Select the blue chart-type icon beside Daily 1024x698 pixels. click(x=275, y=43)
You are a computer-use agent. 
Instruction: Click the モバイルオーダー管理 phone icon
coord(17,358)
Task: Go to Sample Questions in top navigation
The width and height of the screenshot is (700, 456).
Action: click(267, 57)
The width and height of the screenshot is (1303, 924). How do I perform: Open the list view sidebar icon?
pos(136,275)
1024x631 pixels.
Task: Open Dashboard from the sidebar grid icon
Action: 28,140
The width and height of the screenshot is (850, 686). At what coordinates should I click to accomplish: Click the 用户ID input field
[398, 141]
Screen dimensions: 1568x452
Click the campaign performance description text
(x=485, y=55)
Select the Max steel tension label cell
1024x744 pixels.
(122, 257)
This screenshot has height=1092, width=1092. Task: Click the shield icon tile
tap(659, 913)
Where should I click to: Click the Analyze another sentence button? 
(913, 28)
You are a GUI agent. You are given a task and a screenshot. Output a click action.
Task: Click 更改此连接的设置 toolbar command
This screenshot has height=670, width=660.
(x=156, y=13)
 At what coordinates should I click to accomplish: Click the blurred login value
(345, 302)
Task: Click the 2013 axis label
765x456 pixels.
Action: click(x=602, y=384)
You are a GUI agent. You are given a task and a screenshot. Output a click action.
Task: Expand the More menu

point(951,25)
=======
TASK DESCRIPTION:
Return from the data every line that holds "label".

EXPECTED ANSWER:
Select the Max steel tension label cell
Task: Click the 2013 axis label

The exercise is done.